Source

>>>>>

Rabbi Rosen rightly objected to recent remarks by a hierarch of the Church of Greece made during a television interview last December. The remarks were clearly derogatory to the Jewish people and obviously based on a profound ignorance of history along with conspiratorial paranoia. Indeed, the Jewish people were not alone in their offense, and Greek Orthodox Christians around the world were shocked and embarrassed. Unfortunately, Rabbi Rosen went too far in his call for “church leadership to condemn and uproot anti-Semitism” when he prefaced this by noting that “anti-Semitism is alive and well within the Greek Orthodox Church.”

Fighting fire with fire in this instance, making gross blanket statements attributing bigotry and prejudice to a whole group of people, does nothing but perpetuate the conditions that lead to mistrust, distance and ill-will among peoples—the very conditions that Rabbi Rosen should be seeking to alleviate.

After all, the Greek Orthodox Church around the world does not routinely indict the Jewish people or faith as “anti-Christian” when the Israeli government or Jewish religious groups and sects in Israel harass or impede the work of the Greek Orthodox Patriarchate of Jerusalem, or cause problems for Orthodox Christians living in Israel or within the territory of the Palestinian Authority. Similarly, when a member of an ultra-Orthodox Jewish sect literally spit on me during a recent visit to Jerusalem, I did not assume that anti-Christianity was “alive and well” in Judaism. Instead, I recognized the act for what it clearly was: the act of a prejudiced and bigoted Jewish person clearly at odds with the majority, including my Jewish hosts.

Such actions on the part of the Israeli government, religious groups or persons do not and should not be the occasion for an accusation against the venerable Jewish faith. Likewise, the pathetic comments of one clergyman in Greece should not be an opportunity to smear the Orthodox Church.

Rabbi Rosen, in seeking to combat the “outrageous bigotry” demonstrated by Metropolitan Seraphim of Piraeus, called on the Church of Greece’s Archbishop Ieronymos II and Ecumenical Patriarch Bartholomew to condemn the remarks. That would be fine, except to note that Archbishop Demetrios of America, as the Patriarchal Exarch (representative) in the Western Hemisphere, did condemn the remarks immediately in the strongest terms: “gravely offensive and totally unacceptable.” Before the end of December, 2010, Metropolitan Emmanuel of France, officially responding to Rabbi Rosen on behalf of the Ecumenical Patriarchate, wrote, “You are well aware of the respect and sincere cooperation of the Ecumenical Patriarchate, and of His All Holiness, Ecumenical Patriarch Bartholomew himself. I would therefore like to take this opportunity to ensure you that such unfortunate comments have no place in our hearts and minds.” He concludes, noting, “Incidents such as the aforementioned will unfortunately take place, and the language of hate and mistrust will find ways to be heard. This, however, should not become an obstacle in our sincere and fraternal cooperation.”

Furthermore, since Metropolitan Seraphim is not under the jurisdiction of the Ecumenical Patriarchate, it is, formally and morally, a matter for the autocephalous Church of Greece to address. Yet, it clearly reveals Rabbi Rosen’s misunderstanding of Greek Orthodox Church polity as well as his effort to associate all Greek Orthodox with the unfortunate and offensive remarks of one person.

Undoubtedly, there is anti-Semitism in Greece, as there is in the United States and, unfortunately, elsewhere in the world. What Rabbi Rosen forgets, in his indictment of the Greek Orthodox Church, is that not all Greek Orthodox Christians are within the jurisdiction of the Church of Greece.

<<<<<

Records
>>>>>

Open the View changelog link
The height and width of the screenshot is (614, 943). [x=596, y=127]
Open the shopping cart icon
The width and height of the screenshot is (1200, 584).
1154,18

<<<<<

To-do list
1. Answer these from the commentary on Rabbi Rosen's criticism of the Greek Orthodox Church:
(a) Which hierarch made the remarks that Rabbi Rosen called "outrageous bigotry"?
(b) What words did Archbishop Demetrios of America use to condemn those remarks?
(c) Which church does the commentary say is formally and morally responsible for addressing the matter?
2. Carry on the commentary on Rabbi Rosen's criticism of the Greek Orthodox Church, beginning after its final sentence.

Per-task outputs
1.
(a) Metropolitan Seraphim of Piraeus
(b) "gravely offensive and totally unacceptable"
(c) The autocephalous Church of Greece

2.
He also seems to forget an important part of history. There are specific examples of courage and heroism among Greek Orthodox clerics during the Nazi occupation of Greece in defense of the Jewish population. Far from demonstrating anti-Semitism, Greek clergy during World War II acted for the defense of their Jewish neighbors.

Indeed, when asked by the Nazis for a list of Jews on the island of Zakynthos, the Mayor consulted the local bishop, Metropolitan Chrysostomos. He told the Mayor to burn the original and actual list, then wrote his own name on a piece of paper and submitted it as the list to the German commander. Unable to thwart the Germans’ plans, despite his act of defiance, he warned the Jewish residents to hide in the mountains, where they were actively assisted by Greek Orthodox residents. Similarly and shortly before, Archbishop Damaskinos of Athens had denounced the deportation of Greek Jews to the concentration camps though threatened with execution.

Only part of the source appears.